→ TO DO
1) Check each statement against the forum thread below and answer yes or no, quoting the words of the thread that decide it.
(a) The sketch file attached to the first post was smaller than 4 KB.
(b) When Peter loaded the sketch, he found unrouted connections in the breadboard view.
(c) Peter believes the user directories must already be deleted to clear the problem.
2) Answer these questions from the forum thread below, one per line:
(a) Which Fritzing version and operating system did Peter use to load the sketch?
(b) What grid value does the restore default button set?
(c) What does Peter double-click in order to route it?

→ DOCUMENT EXCERPT
┏━━
1 of 2 nets routed

Hi. Newbie question.

I’m thinking about to produce LED Blinking.

Then I have created using the Breadboard view. However,

I notice a message on the breadboard view’s status bar saying “1 of 2 nets routed - 1 connection still to be routed”.

When I click on the message I get the following message “There are no unrouted connections in this view”.

How do I find the unrouted connection mentioned in the first message?

Is there an unrouted message?

Here is my file:
Sketch .fzz (3.4 KB)

Thanks,
Kimura.

When I loaded your sketch in Fritzing 0.9.3b on Win7 it says breadboard is routing completed which looks to be correct (all the connection points are green). There are unrouted connections in schematic, and in addition the grid was set to an odd value (which may just be me :slight_smile: ). To check in schematic click on view->set grid size and if it is something other than .1 in, click the restore default button (which will set it back to 0.1) and click ok. You then need to move all your parts and connections so they snap to the grid correctly. Normally the “still to be routed” message means you have connections that are still red (even though they look connected if they are red, they are not and you need to move them til they turn green). If that doesn’t fix your problem, post again, because this may also be database corruption on your machine and there is a different cure for that if it is present.

Peter

thanks I’ve tried but not fixed.

When I loaded this sketch in Fritzing 0.9.3b on Win10 (fritzing.0.9.3b.64.pc.zip) ,
the breadboard view looks to be collect (all points are green.) , and
schematic view’s probrem is resolved.
However,
breadboard view’s status bar is saying “1 of 2 nets routed - 1 connection still to be routed” yet.

It would be appreciated if you could assist to track down the problem.

It sounds like you have data base corruption. That is usually caused by making a change in one view that conflicts with that in another view. One way to sometimes fix it is to delete all the connections and start again or just start a new sketch and complete on view then move to the next view and wire that according to the rats nest lines. I usually double click on the rats nest line to route it then drag it in to the correct postion before doing the next. Component placement matters (all the pins are numbered) but Fritzing will let you make connections that cause shorts across components and it can’t always recover from that when you delete the bad connection. If it gets bad enough (usually that takes interrupting a parts update though) you need to delete the user directories to clear it but I don’t think you are there yet. Try one or the other of these suggestions and see how it goes.
┗━━
→ PROVIDED DATA
┏━━
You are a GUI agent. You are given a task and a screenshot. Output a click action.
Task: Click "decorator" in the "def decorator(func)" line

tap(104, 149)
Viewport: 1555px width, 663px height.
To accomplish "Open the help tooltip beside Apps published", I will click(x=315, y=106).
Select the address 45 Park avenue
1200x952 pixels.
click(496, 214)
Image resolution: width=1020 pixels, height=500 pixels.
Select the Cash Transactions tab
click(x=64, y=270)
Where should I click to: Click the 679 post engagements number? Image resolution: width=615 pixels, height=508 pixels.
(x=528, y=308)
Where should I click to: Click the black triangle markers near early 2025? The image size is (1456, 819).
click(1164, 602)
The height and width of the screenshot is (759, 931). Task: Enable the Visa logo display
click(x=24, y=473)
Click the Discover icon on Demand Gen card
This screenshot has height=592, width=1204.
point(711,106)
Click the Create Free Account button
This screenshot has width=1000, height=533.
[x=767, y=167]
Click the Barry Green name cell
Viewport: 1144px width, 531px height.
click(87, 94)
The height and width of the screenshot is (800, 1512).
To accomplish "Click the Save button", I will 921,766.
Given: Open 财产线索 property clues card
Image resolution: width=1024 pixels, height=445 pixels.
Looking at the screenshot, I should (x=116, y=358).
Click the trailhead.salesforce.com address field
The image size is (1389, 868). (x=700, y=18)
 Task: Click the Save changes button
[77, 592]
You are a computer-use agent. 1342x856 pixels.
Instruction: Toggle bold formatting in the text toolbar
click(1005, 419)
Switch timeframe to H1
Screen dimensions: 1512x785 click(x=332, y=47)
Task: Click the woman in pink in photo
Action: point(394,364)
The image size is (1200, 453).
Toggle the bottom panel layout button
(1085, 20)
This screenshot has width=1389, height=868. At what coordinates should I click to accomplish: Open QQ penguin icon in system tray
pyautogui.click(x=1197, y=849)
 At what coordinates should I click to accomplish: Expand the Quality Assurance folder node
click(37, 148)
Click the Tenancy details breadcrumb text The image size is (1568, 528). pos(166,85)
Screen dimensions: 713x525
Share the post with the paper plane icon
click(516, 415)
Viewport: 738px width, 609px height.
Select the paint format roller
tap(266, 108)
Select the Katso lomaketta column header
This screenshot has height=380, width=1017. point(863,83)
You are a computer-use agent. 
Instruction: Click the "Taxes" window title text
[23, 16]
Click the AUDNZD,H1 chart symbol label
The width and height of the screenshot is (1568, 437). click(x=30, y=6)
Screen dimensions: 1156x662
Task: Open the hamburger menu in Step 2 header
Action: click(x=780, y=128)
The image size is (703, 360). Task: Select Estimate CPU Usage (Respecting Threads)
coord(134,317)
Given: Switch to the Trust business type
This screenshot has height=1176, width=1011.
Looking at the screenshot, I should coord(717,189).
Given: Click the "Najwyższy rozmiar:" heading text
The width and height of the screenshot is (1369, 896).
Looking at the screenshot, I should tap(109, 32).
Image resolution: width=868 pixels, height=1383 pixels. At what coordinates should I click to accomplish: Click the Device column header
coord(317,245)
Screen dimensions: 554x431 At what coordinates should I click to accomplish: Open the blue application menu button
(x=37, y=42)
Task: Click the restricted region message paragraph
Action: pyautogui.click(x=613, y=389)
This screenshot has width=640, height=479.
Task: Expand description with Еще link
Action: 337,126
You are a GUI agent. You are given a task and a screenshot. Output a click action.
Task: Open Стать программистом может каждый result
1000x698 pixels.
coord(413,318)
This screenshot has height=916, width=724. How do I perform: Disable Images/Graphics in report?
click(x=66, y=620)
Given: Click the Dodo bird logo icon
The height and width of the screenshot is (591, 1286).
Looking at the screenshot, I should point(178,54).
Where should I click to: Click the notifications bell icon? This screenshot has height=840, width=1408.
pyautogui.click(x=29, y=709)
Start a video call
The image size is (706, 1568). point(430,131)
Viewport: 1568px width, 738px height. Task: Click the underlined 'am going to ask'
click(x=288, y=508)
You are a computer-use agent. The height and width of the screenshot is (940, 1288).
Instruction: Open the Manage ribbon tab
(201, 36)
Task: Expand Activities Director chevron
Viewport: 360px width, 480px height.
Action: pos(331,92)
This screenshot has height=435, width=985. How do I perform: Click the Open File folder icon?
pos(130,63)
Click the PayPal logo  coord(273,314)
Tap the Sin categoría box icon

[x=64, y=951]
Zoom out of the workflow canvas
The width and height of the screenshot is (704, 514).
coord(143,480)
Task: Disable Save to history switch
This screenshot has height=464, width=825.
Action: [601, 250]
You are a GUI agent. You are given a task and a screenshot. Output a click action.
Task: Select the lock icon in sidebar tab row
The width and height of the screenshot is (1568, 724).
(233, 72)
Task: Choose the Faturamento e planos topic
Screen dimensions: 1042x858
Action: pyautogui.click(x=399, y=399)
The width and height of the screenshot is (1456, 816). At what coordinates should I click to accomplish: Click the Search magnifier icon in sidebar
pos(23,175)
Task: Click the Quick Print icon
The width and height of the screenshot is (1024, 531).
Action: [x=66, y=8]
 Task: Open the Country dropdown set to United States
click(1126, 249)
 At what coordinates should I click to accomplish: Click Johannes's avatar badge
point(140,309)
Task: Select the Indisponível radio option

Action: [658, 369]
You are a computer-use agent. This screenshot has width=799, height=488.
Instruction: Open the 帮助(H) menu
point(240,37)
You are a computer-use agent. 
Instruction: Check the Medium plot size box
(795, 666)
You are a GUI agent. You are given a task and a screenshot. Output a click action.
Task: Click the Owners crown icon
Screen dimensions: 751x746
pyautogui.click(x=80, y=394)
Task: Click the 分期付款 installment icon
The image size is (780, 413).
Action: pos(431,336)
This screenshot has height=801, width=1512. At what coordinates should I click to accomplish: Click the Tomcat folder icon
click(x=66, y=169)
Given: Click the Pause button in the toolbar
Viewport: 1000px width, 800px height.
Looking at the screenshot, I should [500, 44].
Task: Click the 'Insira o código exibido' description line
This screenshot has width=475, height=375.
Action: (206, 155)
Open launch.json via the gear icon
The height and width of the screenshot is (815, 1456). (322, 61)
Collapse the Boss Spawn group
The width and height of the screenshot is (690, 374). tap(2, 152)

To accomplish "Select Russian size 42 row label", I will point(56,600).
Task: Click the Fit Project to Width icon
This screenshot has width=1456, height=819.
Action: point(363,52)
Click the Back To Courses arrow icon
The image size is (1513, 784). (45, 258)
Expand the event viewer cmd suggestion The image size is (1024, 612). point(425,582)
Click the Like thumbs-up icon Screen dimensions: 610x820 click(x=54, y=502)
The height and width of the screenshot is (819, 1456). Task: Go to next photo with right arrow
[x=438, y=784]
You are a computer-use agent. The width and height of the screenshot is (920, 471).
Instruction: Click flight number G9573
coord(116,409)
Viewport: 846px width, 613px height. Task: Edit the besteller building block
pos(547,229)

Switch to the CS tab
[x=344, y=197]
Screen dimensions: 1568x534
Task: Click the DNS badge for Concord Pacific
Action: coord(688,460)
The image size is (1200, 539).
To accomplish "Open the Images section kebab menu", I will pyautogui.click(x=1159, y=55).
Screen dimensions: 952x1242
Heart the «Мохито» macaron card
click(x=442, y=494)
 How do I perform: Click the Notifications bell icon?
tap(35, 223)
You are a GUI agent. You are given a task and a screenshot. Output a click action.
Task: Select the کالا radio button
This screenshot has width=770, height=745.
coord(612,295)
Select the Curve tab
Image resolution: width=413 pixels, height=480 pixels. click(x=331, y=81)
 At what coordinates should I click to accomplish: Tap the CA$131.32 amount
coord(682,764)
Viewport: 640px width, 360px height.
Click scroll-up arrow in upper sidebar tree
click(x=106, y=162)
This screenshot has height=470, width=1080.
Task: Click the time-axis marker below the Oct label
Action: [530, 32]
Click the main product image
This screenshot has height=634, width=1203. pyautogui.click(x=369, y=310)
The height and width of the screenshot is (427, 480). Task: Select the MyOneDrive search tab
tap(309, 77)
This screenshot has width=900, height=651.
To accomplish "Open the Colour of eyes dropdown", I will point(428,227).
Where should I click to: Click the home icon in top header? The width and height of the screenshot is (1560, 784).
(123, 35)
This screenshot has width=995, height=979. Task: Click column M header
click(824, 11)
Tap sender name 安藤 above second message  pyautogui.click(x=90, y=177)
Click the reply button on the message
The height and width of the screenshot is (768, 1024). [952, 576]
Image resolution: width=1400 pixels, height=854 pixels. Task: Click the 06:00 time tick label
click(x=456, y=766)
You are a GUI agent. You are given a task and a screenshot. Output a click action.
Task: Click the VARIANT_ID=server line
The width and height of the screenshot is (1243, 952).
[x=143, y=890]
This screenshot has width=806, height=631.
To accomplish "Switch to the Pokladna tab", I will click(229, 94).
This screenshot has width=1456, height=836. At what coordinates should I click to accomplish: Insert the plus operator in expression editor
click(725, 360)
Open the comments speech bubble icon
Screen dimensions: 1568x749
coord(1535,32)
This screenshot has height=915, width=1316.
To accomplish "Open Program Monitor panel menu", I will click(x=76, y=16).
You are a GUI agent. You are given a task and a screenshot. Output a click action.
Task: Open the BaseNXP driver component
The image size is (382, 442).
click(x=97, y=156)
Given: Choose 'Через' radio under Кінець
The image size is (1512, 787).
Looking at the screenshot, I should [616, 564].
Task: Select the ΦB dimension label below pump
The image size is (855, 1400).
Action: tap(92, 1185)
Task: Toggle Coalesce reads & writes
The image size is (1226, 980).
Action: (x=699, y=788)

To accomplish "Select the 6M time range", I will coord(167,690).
┗━━
→ ANSWERS IN ORDER
1)
(a) Yes: "Sketch .fzz (3.4 KB)"
(b) No: "it says breadboard is routing completed" and "There are unrouted connections in schematic"
(c) No: "but I don’t think you are there yet"

2)
(a) Fritzing 0.9.3b on Win7
(b) 0.1 in
(c) The rats nest line